When I bought my car 5 days ago it had 31 miles on it. I accidentally hit red line leaving the dealership just because the car was so quiet I forgot I was driving a stick. In the past 5 days I have driven it pretty hard. Does that mean I'm screwed? I've been doing pulls pretty much every day to about 5k rpm. I've gotten it to 125mph so far.

Idk how you people drive them so slowly for 500, 1000, even 2000 miles.

So do y'all think my car is screwed? I've driven it 200 miles in 5 days and I've driven it very hard compared to "not taking it over 2750 rpm" or whatever the OP says.
The rpm schedule is specific to the Fiesta ST. The schedule changes as you put more hours on the drivetrain. Break-in is not just for your engine, but also other moving parts as well.

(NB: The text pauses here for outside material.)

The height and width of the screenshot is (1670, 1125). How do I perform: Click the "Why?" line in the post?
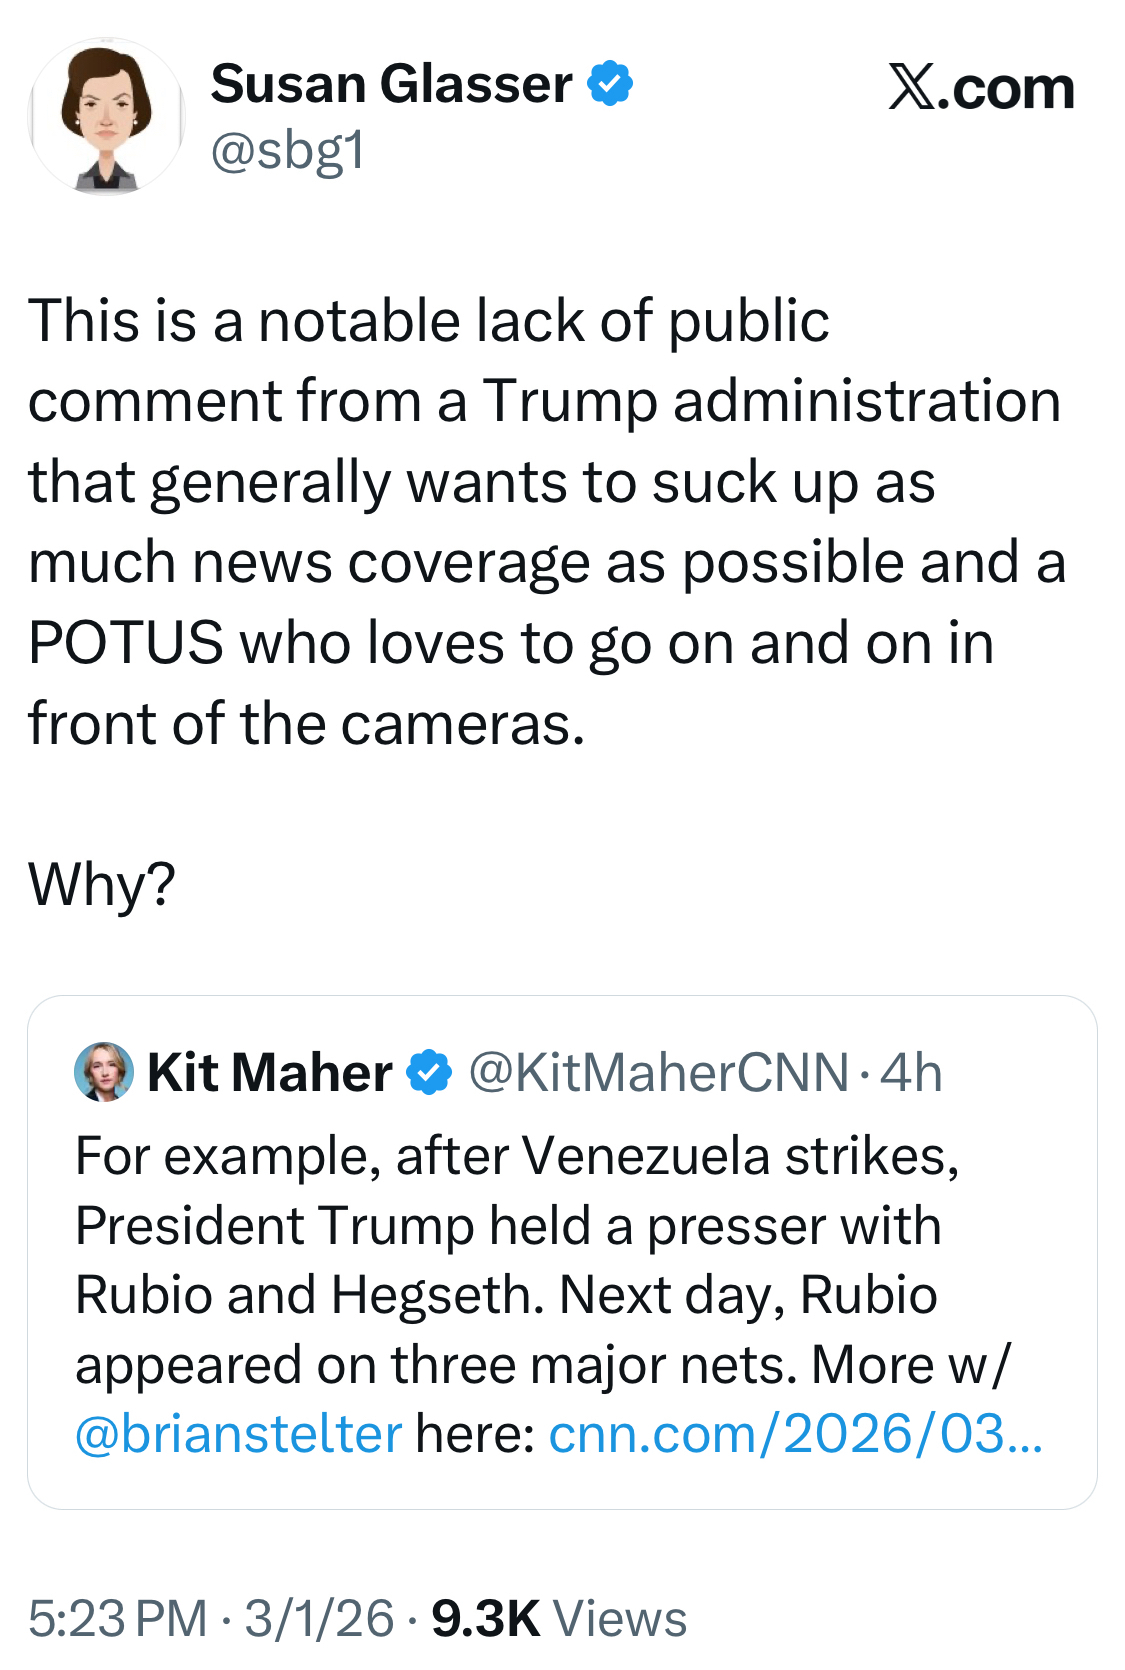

Every new car (and engine) is run to red line at the factory, just as they do brake bedding. That's why when you drive a new car off the lot and driving the car home and suddenly have to brake hard, the brake pedal isn't mushy or goes to the floor and the car won't come to a stop without excessive pedal pressure. Change your rotors and brake pads and then drive the car down the street and you will see that the brakes don't work very well until you do a few hard stops.

I think your car will be fine. In fact, anyone who is only going to keep their car for 3-4 years doesn't really need to do much of any kind of break-in for more than 100-200 miles.

If it makes you feel better a large majority of people don't even read the owners manual or follow the manufacturers break-in recommendations. [:p]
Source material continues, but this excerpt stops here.